Short Names Make the Compiler Faster

Posted on April 22, 2021 by psu

As a long time programming language nerd it is one of my sworn duties to check in on the functional language landscape every few years to see how things are going. These days what this normally means is looking at Haskell again to see if I can understand it this time. This is certainly an arbitrary choice of one tool among many, but it is not made without some thought. First, I have a buddy who is really into it and will, for some reason, helpfully listen to my usual whining when things don’t work. Also, if you look at the rest of the language landscape, there are good reasons to consider Haskell as the most interesting choice of the lot right now.

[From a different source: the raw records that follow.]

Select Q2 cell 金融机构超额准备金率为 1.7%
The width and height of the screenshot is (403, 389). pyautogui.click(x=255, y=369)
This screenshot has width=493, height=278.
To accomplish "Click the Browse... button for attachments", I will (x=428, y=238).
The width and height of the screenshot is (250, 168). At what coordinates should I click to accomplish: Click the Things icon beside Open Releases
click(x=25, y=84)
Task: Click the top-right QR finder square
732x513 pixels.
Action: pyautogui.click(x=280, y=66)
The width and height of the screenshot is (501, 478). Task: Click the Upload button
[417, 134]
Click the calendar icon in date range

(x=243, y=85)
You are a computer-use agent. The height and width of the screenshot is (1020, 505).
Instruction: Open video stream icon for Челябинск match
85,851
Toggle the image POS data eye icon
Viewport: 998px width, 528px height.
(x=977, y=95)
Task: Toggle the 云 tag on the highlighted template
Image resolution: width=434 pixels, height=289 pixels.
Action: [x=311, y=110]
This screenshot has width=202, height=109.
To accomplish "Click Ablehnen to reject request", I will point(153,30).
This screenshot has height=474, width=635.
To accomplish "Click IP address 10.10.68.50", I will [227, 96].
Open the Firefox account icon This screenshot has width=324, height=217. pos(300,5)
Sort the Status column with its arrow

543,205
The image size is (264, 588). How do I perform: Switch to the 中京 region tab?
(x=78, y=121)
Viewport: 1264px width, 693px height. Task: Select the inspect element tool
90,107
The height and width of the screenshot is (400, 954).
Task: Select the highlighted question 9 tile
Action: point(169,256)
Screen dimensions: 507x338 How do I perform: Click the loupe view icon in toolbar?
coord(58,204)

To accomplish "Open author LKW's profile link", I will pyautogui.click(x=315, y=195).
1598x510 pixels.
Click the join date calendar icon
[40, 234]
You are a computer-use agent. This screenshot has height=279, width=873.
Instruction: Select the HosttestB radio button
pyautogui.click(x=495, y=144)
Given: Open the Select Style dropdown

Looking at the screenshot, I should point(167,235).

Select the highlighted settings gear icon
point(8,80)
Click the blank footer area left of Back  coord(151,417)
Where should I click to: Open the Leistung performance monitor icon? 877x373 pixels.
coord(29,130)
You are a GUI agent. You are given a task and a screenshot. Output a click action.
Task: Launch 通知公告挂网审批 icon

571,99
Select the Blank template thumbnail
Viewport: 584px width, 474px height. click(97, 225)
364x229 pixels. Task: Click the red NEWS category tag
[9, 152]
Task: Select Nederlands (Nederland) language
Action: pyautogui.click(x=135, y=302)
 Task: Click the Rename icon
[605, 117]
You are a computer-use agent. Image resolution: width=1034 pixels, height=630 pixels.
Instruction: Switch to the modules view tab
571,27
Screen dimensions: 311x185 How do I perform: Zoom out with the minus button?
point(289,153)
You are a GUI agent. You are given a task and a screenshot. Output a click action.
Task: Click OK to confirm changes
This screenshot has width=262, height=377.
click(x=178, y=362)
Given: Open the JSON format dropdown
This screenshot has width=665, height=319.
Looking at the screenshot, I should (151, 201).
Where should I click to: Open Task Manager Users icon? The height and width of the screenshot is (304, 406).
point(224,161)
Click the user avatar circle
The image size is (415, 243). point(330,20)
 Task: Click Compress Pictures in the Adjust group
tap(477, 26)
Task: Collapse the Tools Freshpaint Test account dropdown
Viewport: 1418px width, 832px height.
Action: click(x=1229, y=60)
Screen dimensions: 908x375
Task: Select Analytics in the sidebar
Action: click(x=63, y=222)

Here is a totally subjective and unfair, but still correct, bucketing of the current PL nerd landscape into large categories:

  1. Nostalgic for Lisp Machines (Racket, scheme, etc). Just get over it.

  2. C (not really) but better (rust, Swift, etc). Too much like work.

  3. Actually javascript. Too much like work I never want to do.

  4. Actually Java (clojure, scala, etc)

  5. ML and friends (SML, OCaml, ReasonML)

  6. Actually .NET (F#)

  7. Haskell

Out of this list I actually downloaded and tried the current versions of scala, SML, OCaml, and F# just to see how they were doing. The scala and F# tools are pretty mature, benefiting from the industrial tooling support for their virtual machines. Sadly, you have to install their virtual machines to use the tools. .NET is OK, but I can’t abide the JVM. The ML family is like your Gen-X uncle who still thinks that the late 90s are the peak of modern civilization. They want you to know that you cannot escape their foundational influence and that they are kind of bitter that not enough people pay attention to them anymore. When you try to use their stuff you find that they didn’t even bother to put command line editing to their REPL. If they care that little then there really isn’t any point in talking to them. That said, ocaml remains the most almost usable tool of the bunch here. Too bad about that syntax though.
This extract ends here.